Books and essays are among the tools traditionally used to oppose regimes. Sales of books on the “difficult pages” of the past are on the rise. Research into stories about dictatorships and the lives of ordinary people under them is very popular. Sales of stories about the crimes of autocrats have grown by 70%. However, historians and writers of utopian novels are now banned.

Moscow (AsiaNews) - In Russia, literature has traditionally been one of the main tools of opposition to dictatorships, from the Tsarist to the Soviet regimes, and now also in Putin's Russia, which, not surprisingly, is tightening its grip on censorship of all types of “unpatriotic” publications, both in print and digital formats.

Since the spring of 2022, Russians have been rereading stories about the crimes of Nazi Germany, life during the Third Reich and how the country rebuilt itself after the devastation of the Second World War, a scenario very similar to what is happening in Russia today.

Even this historical literature, which is apparently fully in line with the rhetoric of victory over today's Western “Nazis”, has become a form of criticism of the Kremlin's authoritarian and aggressive regime, and its dissemination is also viewed with suspicion, with only official versions approved by state bodies being allowed to be read.

One of the most sought-after texts since the mobilisation in the autumn of 2022 has been “The Mobilised Nation” by Nicholas Stargardt, an Australian historian at the University of Oxford, who studied the private correspondence of Germans at the time of Nazi mobilisation, seeking to understand how the war could be justified and how many reacted by considering the war an injustice, an act of ferocity and genocide. In fact, this book was soon banned in all bookshops and libraries in Russia.

As critic Boris Grozovskij observes on his Telegram channel, one of the foundations for understanding events is precisely the analogy at the historical level, which allows us to overcome the lack of information.

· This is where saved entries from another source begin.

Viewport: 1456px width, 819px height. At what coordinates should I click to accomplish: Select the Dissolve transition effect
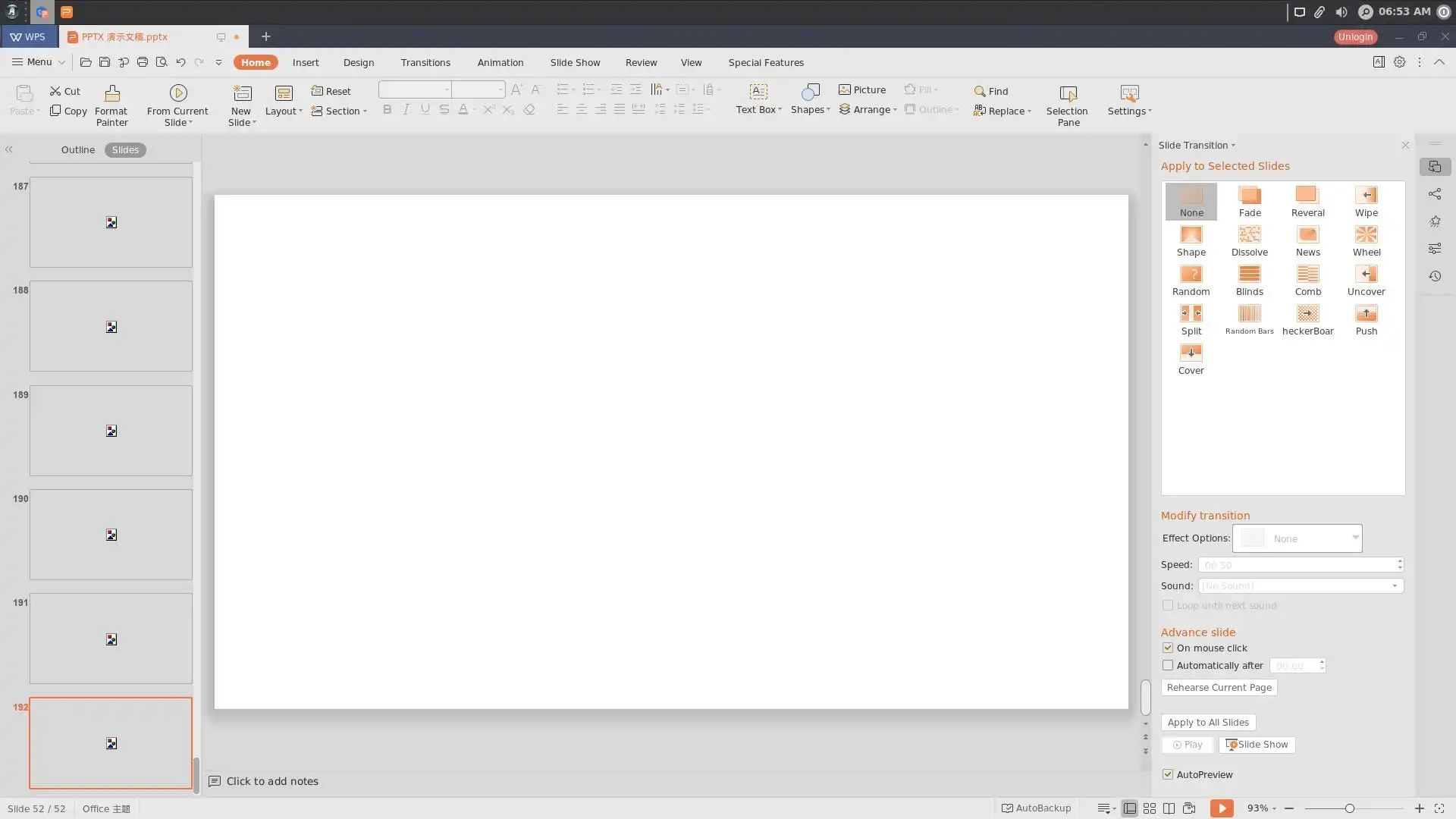click(1249, 240)
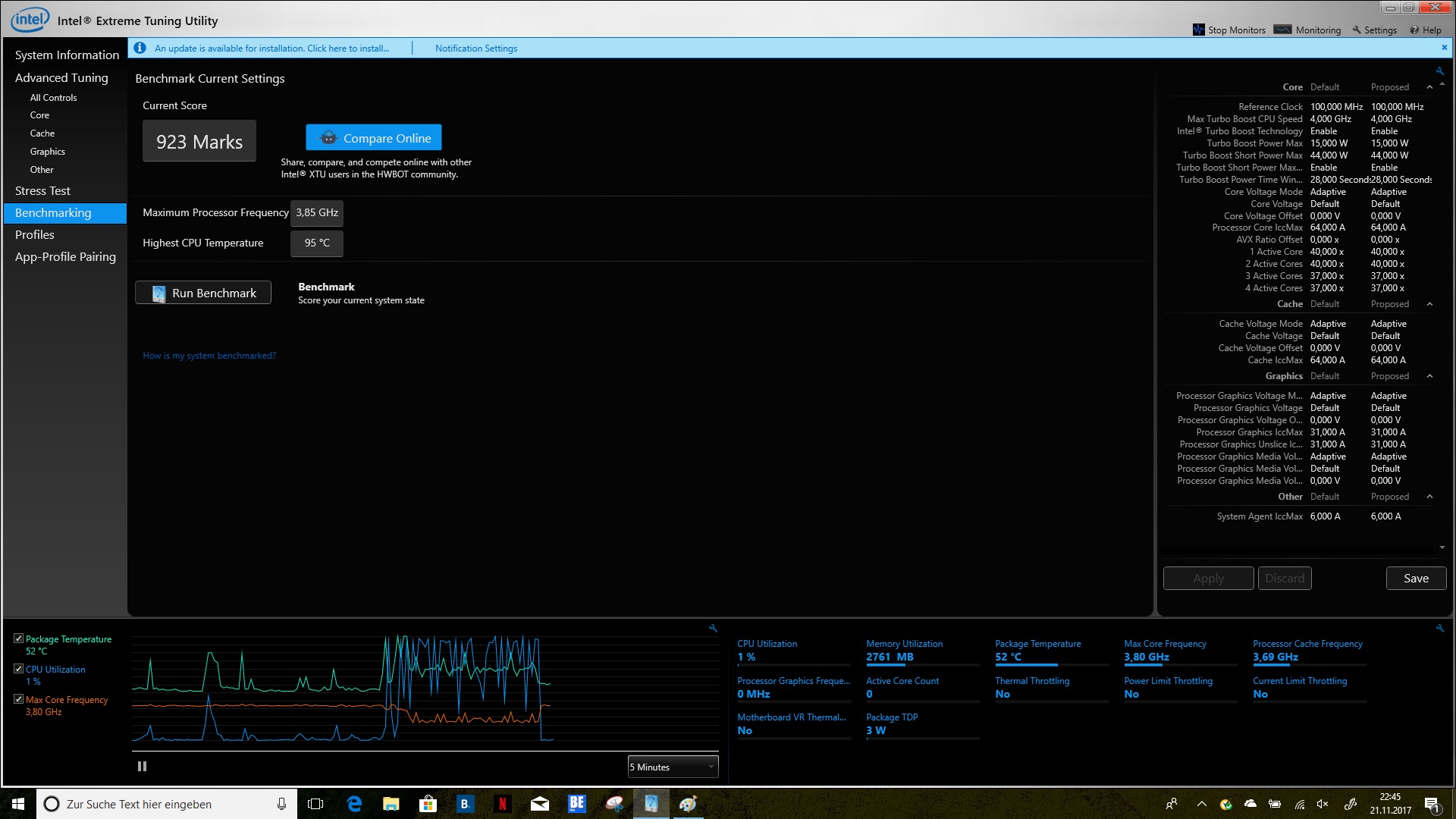Collapse the Core settings section
The width and height of the screenshot is (1456, 819).
(x=1429, y=87)
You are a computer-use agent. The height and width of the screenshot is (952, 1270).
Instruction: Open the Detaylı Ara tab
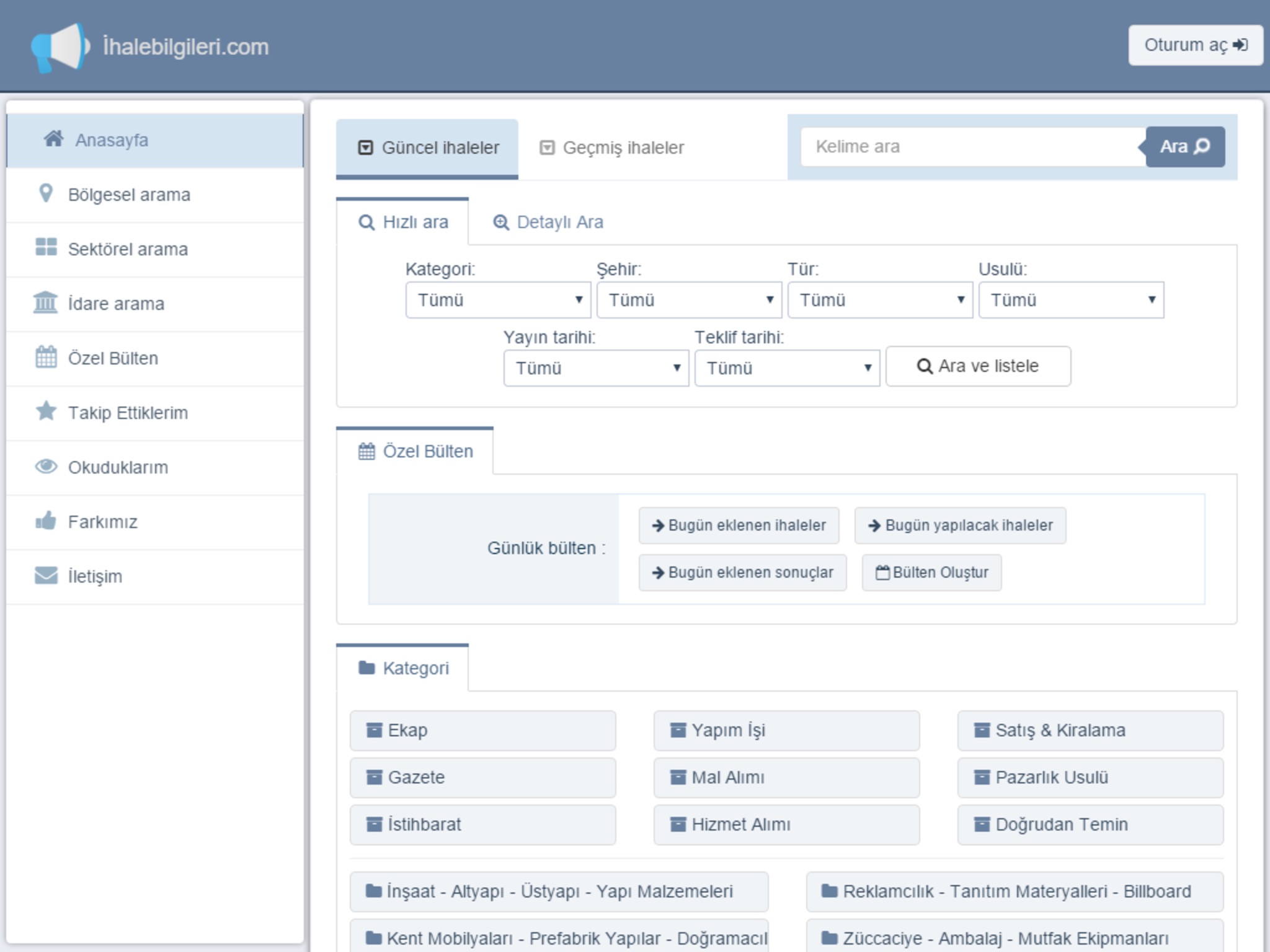tap(548, 222)
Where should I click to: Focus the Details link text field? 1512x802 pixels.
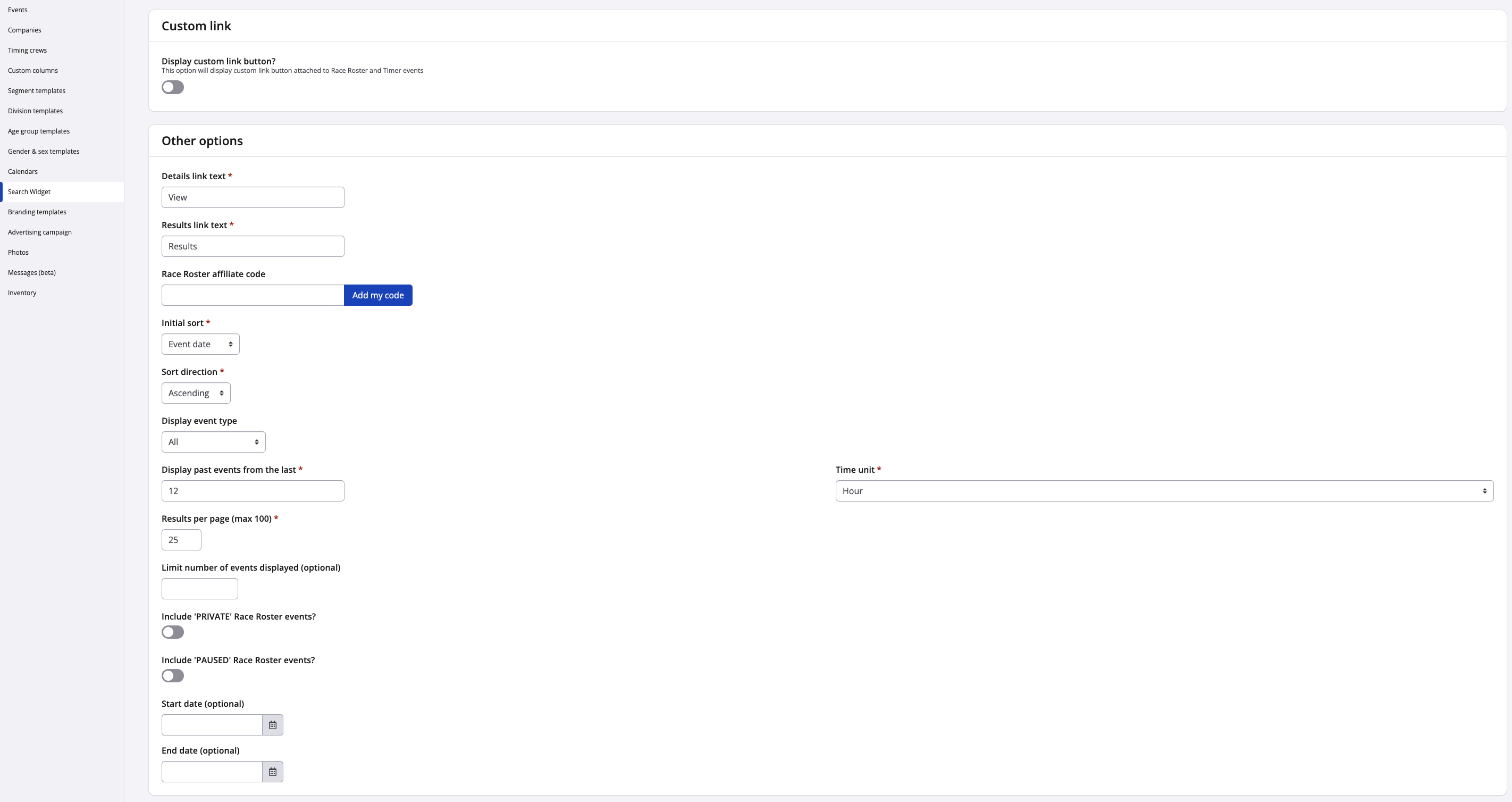(x=253, y=197)
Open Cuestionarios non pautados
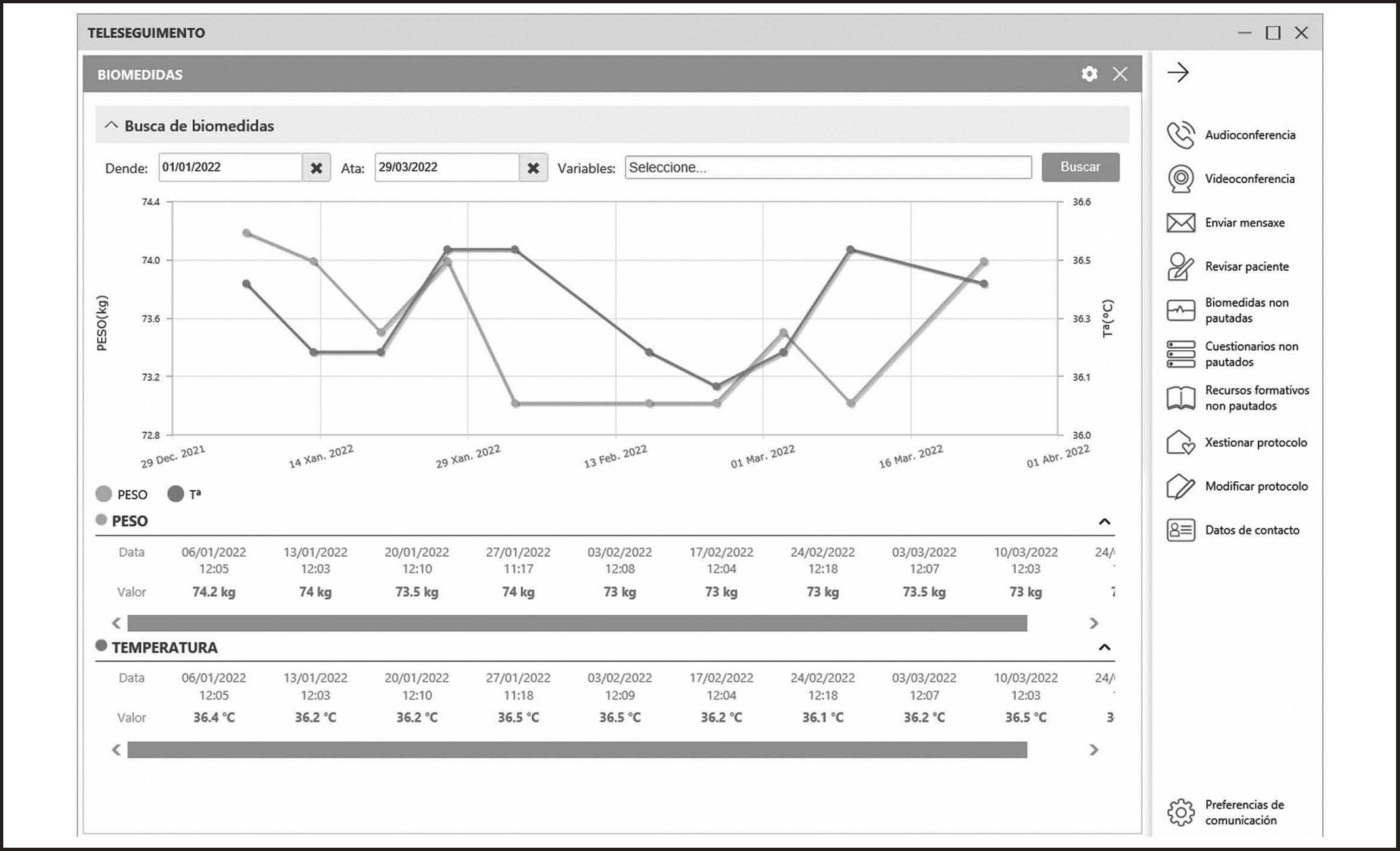The width and height of the screenshot is (1400, 851). pos(1180,354)
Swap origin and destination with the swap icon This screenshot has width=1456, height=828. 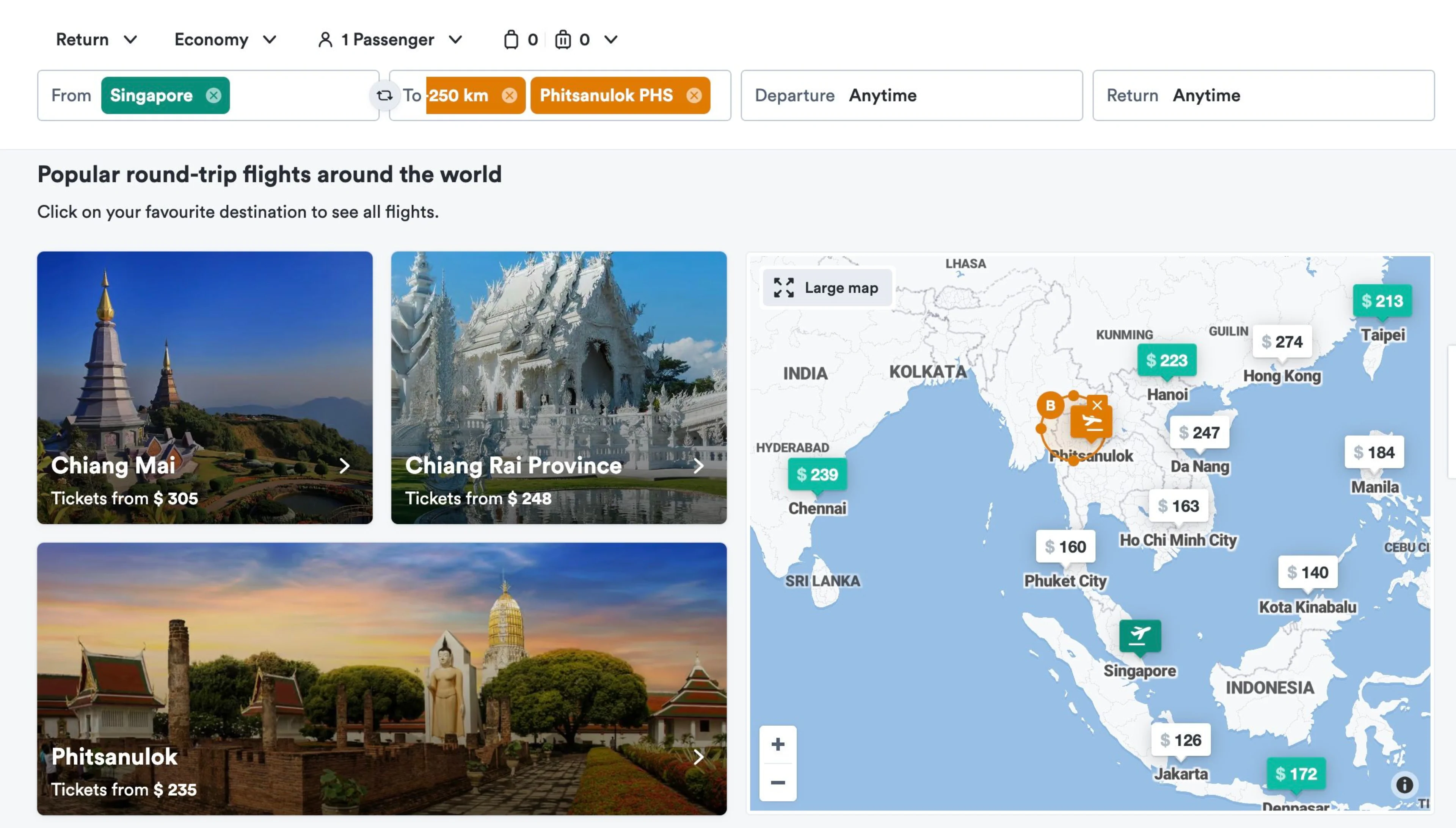pyautogui.click(x=384, y=96)
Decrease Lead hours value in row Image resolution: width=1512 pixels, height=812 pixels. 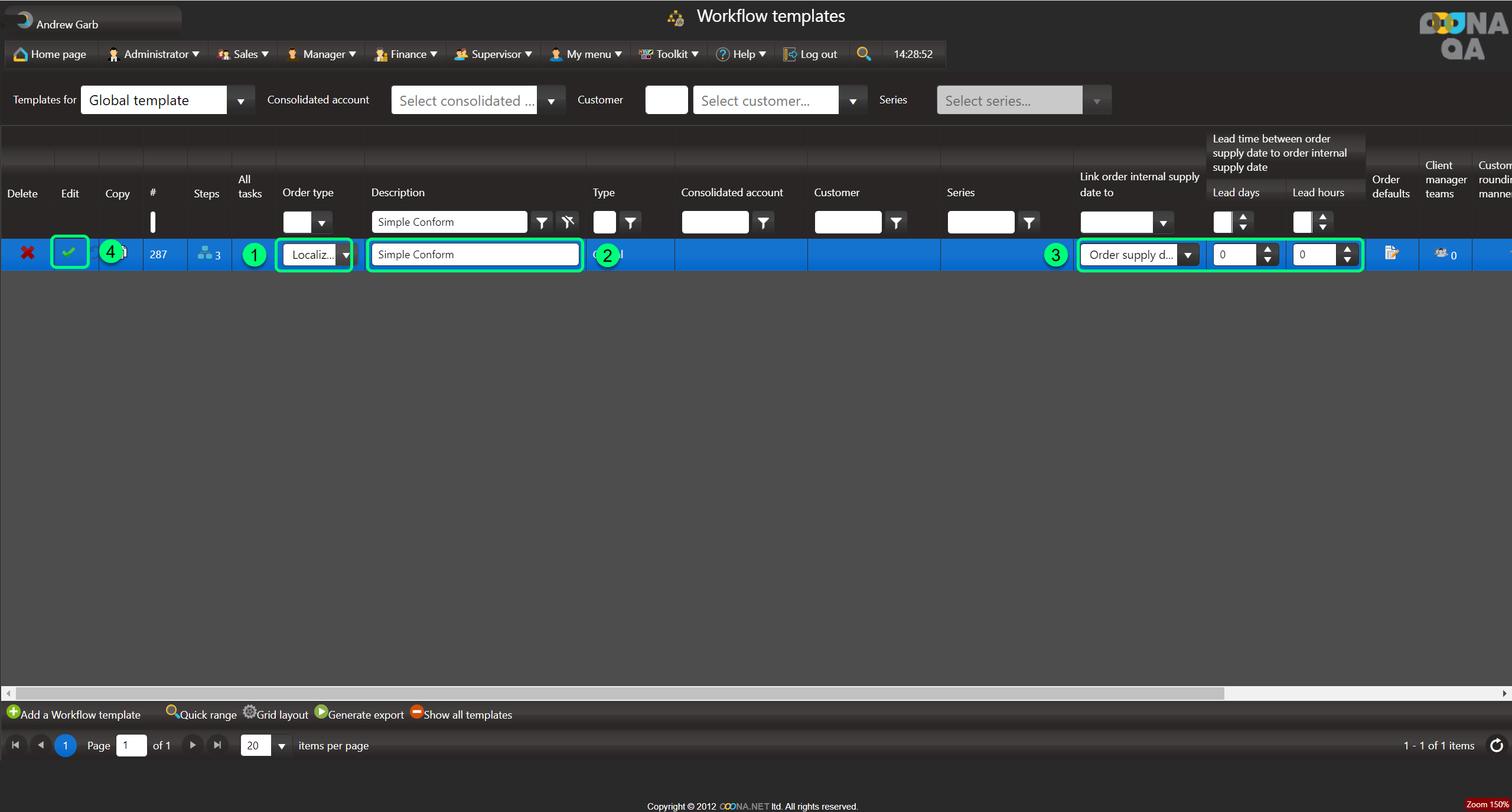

This approach is favoured by literature, which, in a context of indecision, confusion and growing censorship, allows us to compare different situations without going into the details of current events, taking on meanings beyond the official or apparent ones, without running too much risk of repression.

The mechanism of analogy, after all, is the basis of any interest and curiosity about history, seeking to understand the present through the past.

Since no two situations are identical and perfectly coincidental, the work of professional historians consists of “identifying all the open questions, opening the reader's mind to new considerations”, as political scientist Ivan Krastev writes in Foreign Policy.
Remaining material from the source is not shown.